● **Set problem 1**: Copy everything from "The U.S. president" down to "on the letter." in the news excerpt on Trump's outreach to Pakistan below, word for word.
● **Set problem 2**: Write a continuation of the news excerpt on Trump's outreach to Pakistan about the Afghanistan war, picking up after its final sentence.

● **Excerpt provided**:

[start]

Trump asked for Pakistan’s “support and facilitation” in negotiating an end to the war and offered to renew the strained relationship, Pakistan’s foreign ministry said.

The overture to Khan represents a sea change from Trump’s normally harsh rhetoric towards Pakistan, and will add to growing speculation that the United States is planning to pull out of Afghanistan in the near future.

The U.S. president wants to bring to a close the 17-year-old conflict between Afghan security forces and the Taliban, who are fighting to drive out international forces and reestablish their version of strict Islamic law after their 2001 ouster.

U.S. officials have long been pushing Pakistan to lean on Taliban leaders, who Washington says are based inside Pakistan, to bring them to the negotiating table.

“He has asked for Pakistan’s cooperation to bring the Taliban into talks,” Information Minister Fawad Chaudhry said.

Trump told Khan the Pakistan relationship was very important to the United States and to finding a solution to the Afghanistan conflict, Chaudhry added.

The U.S. embassy in Islamabad had no immediate comment on the letter.

Trump has been open about his desire to bring home about 14,000 U.S. troops who remain in Afghanistan as part of Resolute Support and a separate counter-terrorism mission aimed against militant groups such as al Qaeda and Islamic State.

“President Trump has also acknowledged that the war had cost both USA and Pakistan. He has emphasized that Pakistan and USA should explore opportunities to work together and renew partnership,” the foreign ministry said in a statement.

[end]

● **Dataset rows**:
[start]

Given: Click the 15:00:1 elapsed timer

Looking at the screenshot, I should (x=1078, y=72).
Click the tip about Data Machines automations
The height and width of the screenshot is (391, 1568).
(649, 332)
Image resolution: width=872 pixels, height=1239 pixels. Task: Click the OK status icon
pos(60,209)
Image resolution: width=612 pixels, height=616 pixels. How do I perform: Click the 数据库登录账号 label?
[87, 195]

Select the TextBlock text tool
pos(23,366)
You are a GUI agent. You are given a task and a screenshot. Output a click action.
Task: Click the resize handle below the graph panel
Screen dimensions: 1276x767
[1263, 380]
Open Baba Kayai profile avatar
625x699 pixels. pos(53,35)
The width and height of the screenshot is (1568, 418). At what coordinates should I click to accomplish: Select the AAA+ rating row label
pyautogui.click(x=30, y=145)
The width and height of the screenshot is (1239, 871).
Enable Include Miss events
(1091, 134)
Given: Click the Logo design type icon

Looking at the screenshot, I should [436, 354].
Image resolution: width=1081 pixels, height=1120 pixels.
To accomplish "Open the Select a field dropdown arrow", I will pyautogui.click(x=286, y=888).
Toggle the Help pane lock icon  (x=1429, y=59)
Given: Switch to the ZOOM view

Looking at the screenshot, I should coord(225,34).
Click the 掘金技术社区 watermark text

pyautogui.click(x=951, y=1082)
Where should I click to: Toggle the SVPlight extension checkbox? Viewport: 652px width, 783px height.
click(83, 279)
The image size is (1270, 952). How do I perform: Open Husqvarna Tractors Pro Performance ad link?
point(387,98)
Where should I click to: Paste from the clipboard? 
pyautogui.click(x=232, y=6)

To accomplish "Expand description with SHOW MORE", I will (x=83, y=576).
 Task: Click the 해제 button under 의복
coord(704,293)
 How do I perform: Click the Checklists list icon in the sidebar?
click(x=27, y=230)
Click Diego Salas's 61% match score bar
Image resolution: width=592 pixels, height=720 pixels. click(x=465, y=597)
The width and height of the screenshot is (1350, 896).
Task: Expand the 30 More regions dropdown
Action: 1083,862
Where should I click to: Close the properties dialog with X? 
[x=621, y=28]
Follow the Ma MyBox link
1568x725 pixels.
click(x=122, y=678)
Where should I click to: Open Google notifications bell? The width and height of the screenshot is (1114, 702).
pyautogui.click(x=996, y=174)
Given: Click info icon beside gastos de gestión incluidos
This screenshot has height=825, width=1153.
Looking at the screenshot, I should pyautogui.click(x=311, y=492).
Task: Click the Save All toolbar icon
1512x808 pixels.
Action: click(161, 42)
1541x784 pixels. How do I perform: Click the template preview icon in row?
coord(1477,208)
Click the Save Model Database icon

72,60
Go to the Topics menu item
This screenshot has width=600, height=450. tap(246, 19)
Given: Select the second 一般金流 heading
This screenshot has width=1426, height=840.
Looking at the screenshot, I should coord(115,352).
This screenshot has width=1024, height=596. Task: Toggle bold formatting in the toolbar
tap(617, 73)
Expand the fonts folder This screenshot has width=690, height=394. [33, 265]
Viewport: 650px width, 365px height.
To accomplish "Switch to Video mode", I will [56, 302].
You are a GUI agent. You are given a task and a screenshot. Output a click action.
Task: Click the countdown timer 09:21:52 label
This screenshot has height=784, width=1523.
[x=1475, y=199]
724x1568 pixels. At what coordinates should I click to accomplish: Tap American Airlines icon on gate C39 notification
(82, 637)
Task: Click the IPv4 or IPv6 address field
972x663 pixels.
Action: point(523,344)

[end]

● **Final result 1**:
The U.S. president wants to bring to a close the 17-year-old conflict between Afghan security forces and the Taliban, who are fighting to drive out international forces and reestablish their version of strict Islamic law after their 2001 ouster.

U.S. officials have long been pushing Pakistan to lean on Taliban leaders, who Washington says are based inside Pakistan, to bring them to the negotiating table.

“He has asked for Pakistan’s cooperation to bring the Taliban into talks,” Information Minister Fawad Chaudhry said.

Trump told Khan the Pakistan relationship was very important to the United States and to finding a solution to the Afghanistan conflict, Chaudhry added.

The U.S. embassy in Islamabad had no immediate comment on the letter.

● **Final result 2**:
The ministry added that Pakistan is committed to playing “a facilitation role in good faith”.

“Peace and stability in Afghanistan remain a shared responsibility.”

Officially allies in fighting terrorism, Pakistan and the United States have a complicated relationship, bound by Washington’s dependence on Pakistan to supply its troops in Afghanistan but plagued by accusations Islamabad is playing a double game.

Last month, Trump said in an interview Pakistan doesn’t “do a damn thing” for the United States despite billions of dollars in U.S. aid, adding that Pakistani officials knew of former al Qaeda leader Osama bin Laden’s location before his killing by U.S. troops in a 2011 raid inside Pakistan.

Khan hit back by saying the United States should not blame Pakistan for its failings in Afghanistan.

Pakistani officials, who deny offering safe havens to the Afghan Taliban, say their influence on the group has waned over the years.

Last week, Afghan President Ashraf Ghani said he had formed a 12-strong team to negotiate peace with the Taliban, but warned that implementation of any deal would take at least five years.